The OSC said that between January 2014 and August 2016, CCC raised roughly $3.2 million and US$8.8 million from about 125 investors, almost half of whom were in Ontario. The regulator noted in its statement of allegations the cannabis industry has attracted some investors who “believe that they can earn a quick and profitable return from their investment.”

Meanwhile, the OSC said Ward, Strang and Serrano mapped out a plan to syphon investor funds to invest in Growlite and also make a loan to the firm, which was owned by Serrano.
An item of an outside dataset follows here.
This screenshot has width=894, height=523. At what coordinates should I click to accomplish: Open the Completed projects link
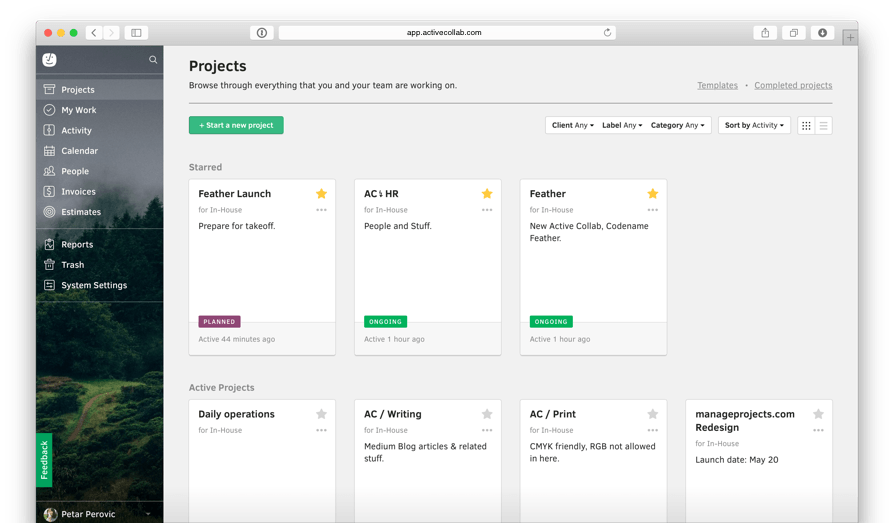pos(793,86)
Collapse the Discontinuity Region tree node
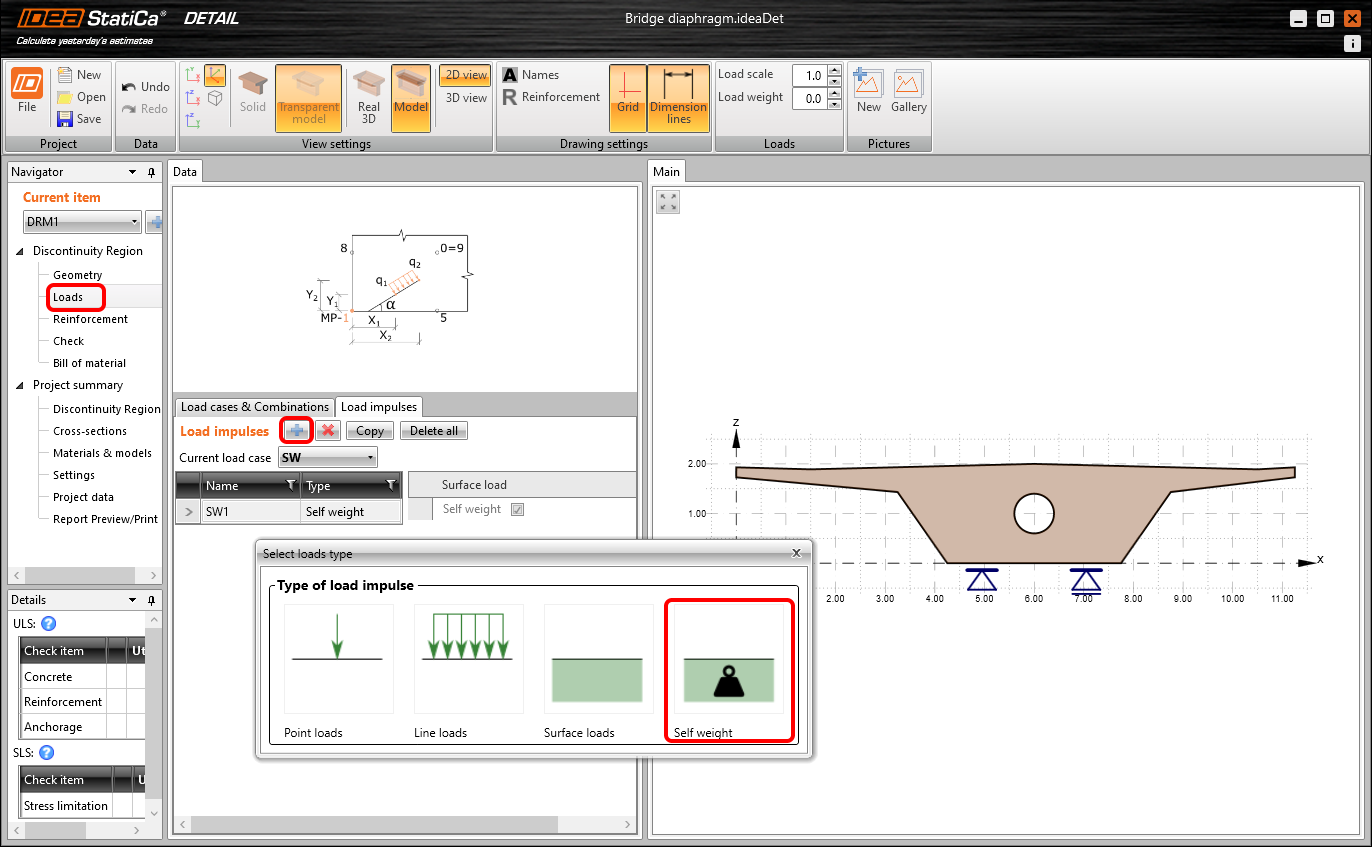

According to the allegations, the trio spent 20 minutes at a CCC board meeting on Jan. 19, 2014 negotiating the investment.

“At no point before during or after the meeting did [they] hire a valuator to determine the value of Growlite, address the conflict arising from investing in Serrano’s company, or conduct meaningful negotiations on the price,” stated the OSC, whose allegations have not yet been proven.

Less than a month later, the OSC claims Ward, Strang and Serrano reached a “handshake” agreement to use $1 million of CCC investor funds to purchase the 45-per-cent stake in Growlite, plus another $3 million was used for a loan to the lighting firm. The regulator also alleges the $4-million sum was transferred to Growlite before the loan agreement was signed.

The regulator claims that between February 2014 and August 2016, $2.7 million and US$224,000 was diverted from Growlite to Serrano, Strang, their families and entities they controlled.

“Ward, Strang and Serrano knew or ought to have known that using the loan for the benefit of Serrano and Strang, their families or companies controlled by them deprived CCC investors of the prospect of realizing growth opportunities in Growlite,” according to the provincial regulator.

“Additionally, at no point did [they] take any steps to protect CCC’s investment in Growlite."

The OSC said the loan agreement was eventually signed and dated March 31, 2014; however, the regulator alleges no interest payments were ever made and there was “no attempt to recover the loan,” which was eventually written off in April 2016.

Shortly thereafter, on May 9, Ward withdrew CCC’s two-year-old application for a medical marijuana licence without informing investors, the regulator alleges.

“By engaging in the conduct ... Ward, Strang, Serrano, and CCC raised millions of dollars using the Investor Brief, which contained untrue statements, and then placed investors’ capital at risk by diverting investor funds away from CCC for their own personal gain,” the OSC said, adding the accused "
behind a company depleted of all investor funds without ever having engaged in the cultivation or distribution of cannabis."

The regulator’s staff is seeking numerous enforcement actions, including cease-trade orders and financial penalties against Ward, Strang and Serrano; as well as barring them from serving as directors or executives of registered issuers.